6/10
Coming To Terms.
27 January 2018
Admired the covert ridiculousness of the first hour -- five extremely wealthy crooks of majestic stature sitting around one of those tiny café tables on a Paris sidewalk, discussing loudly and shamelessly their next plan to screw the public and further enrich themselves by destroying part of the city with oil rigs.

It's a witty and well-written scene. Yul Brynner is the leader of the gang and a real narcissist. A rag picker passes by while Brynner is holding forth and he finds some money on the sidewalk. Rag picker: "Someone dropped this money. Is it yours?" Brynner: "I never drop money." Rp: "Well then I guess it isn't yours." Brynner: "It's more mine than yours! (Snatches it out of the rag picker's hand.)
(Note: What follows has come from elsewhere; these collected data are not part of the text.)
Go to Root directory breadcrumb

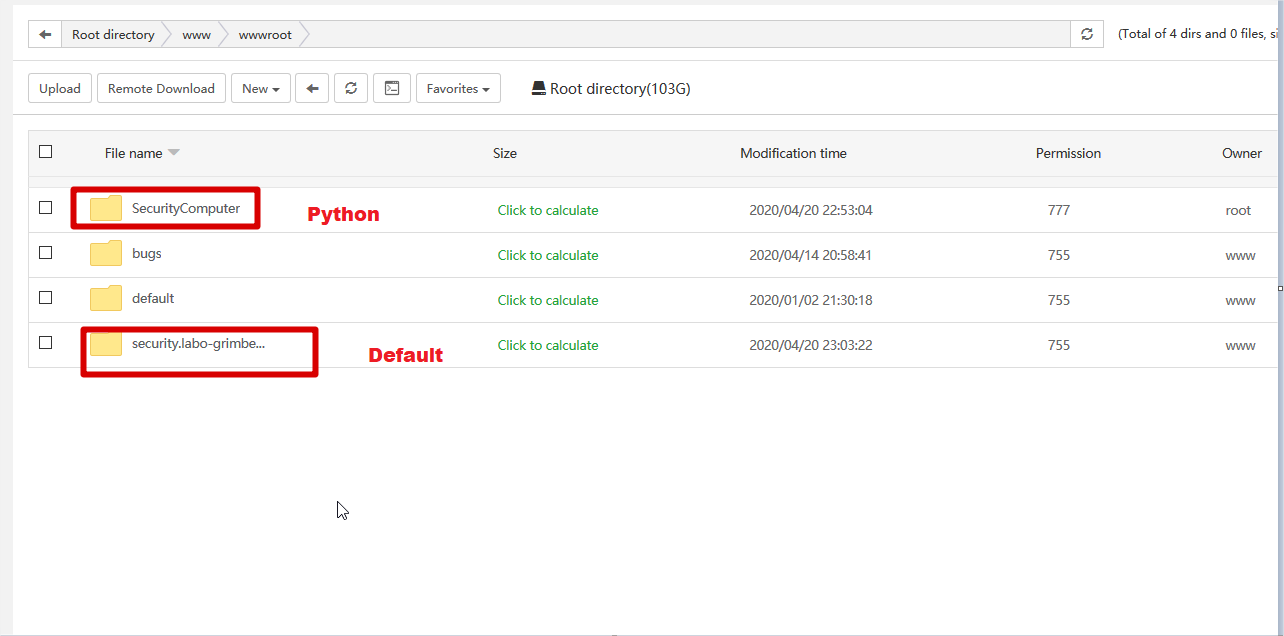pyautogui.click(x=113, y=35)
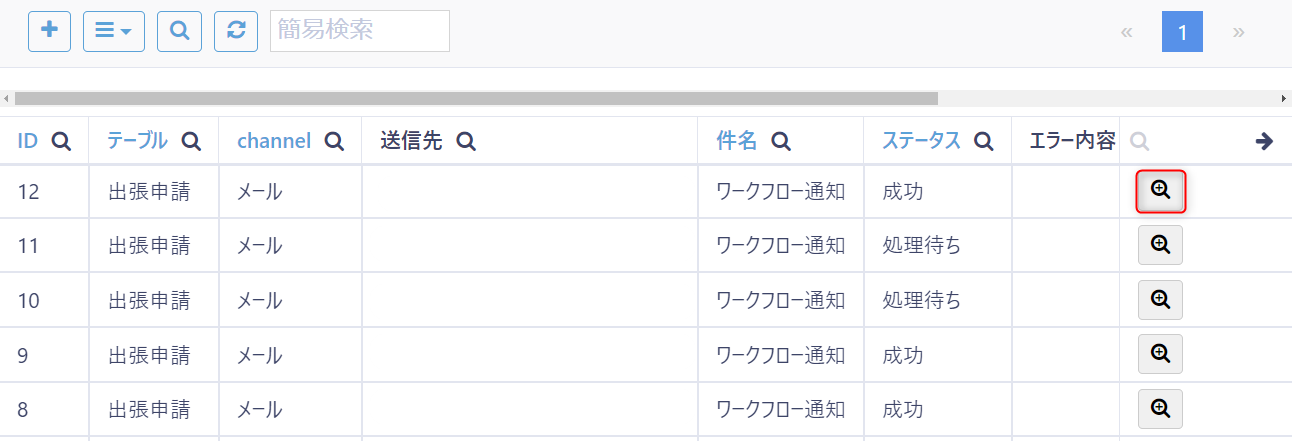Viewport: 1292px width, 441px height.
Task: Open search for channel column
Action: click(x=334, y=142)
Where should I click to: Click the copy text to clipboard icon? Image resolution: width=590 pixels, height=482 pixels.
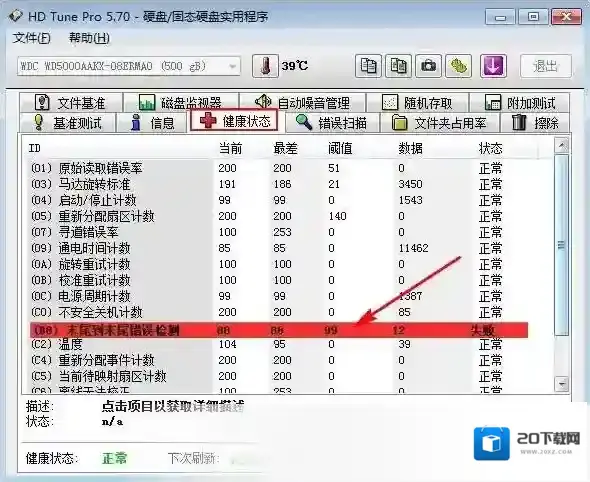point(368,66)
Each person at the table, in order to prove he's rotten, must confess to something evil that he did. Oscar Homolka as the German representative, side steps the question, but the phony preacher confesses that, well, he once accepted a rather large donation from an organization "with extreme anti-Semitic views" -- and here the preacher, played by uber-handsome James Gavin, ends with a hilarious smirk combining pleasure, guilt, modestry, and pride.
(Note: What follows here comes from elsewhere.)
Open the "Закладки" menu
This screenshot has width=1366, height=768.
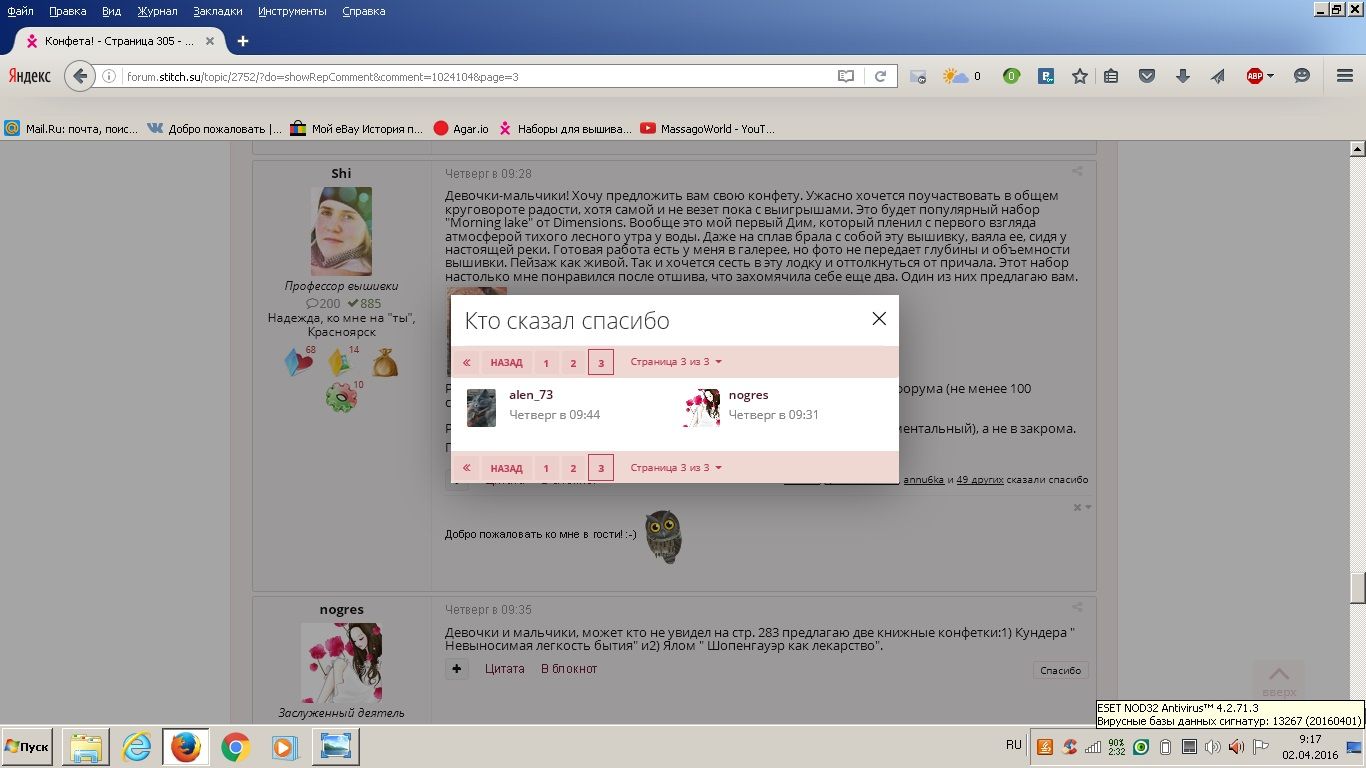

The preacher is there for a reason. The movie descends into something resembling a genuine morality play. Katherine Hepburn is dotty and still lives in a past in which such corruption doesn't exist and everyone is nice to everyone else. But when she must visit the preacher she gets to ask all sorts of semi-philophical questions about religion, making a hash of Christianity.

The keen and antic wit remains, though the sparks grow sparser. One of Hepburn's friends -- there are three nuts all together -- is Giuletta Masina, who spends her afternoons in the park sitting on a bench and watching the men visit the pissoir. They all know her and tip their hats. But she's shy and easily embarrassed. Hepburn makes some remark about husbands and is warned, "Don't forget. Our friend is a V-I-R-G-I-N." Hepburn: "She can't be all THAT naive. She has canaries."

At a mock trial, the rag picker (Danny Kaye), introduces the three ladies to modern life which, in his view, is profoundly dismal. Tears form in Hepburn's eyes.

At that point, I more or less lost interest, but you might not.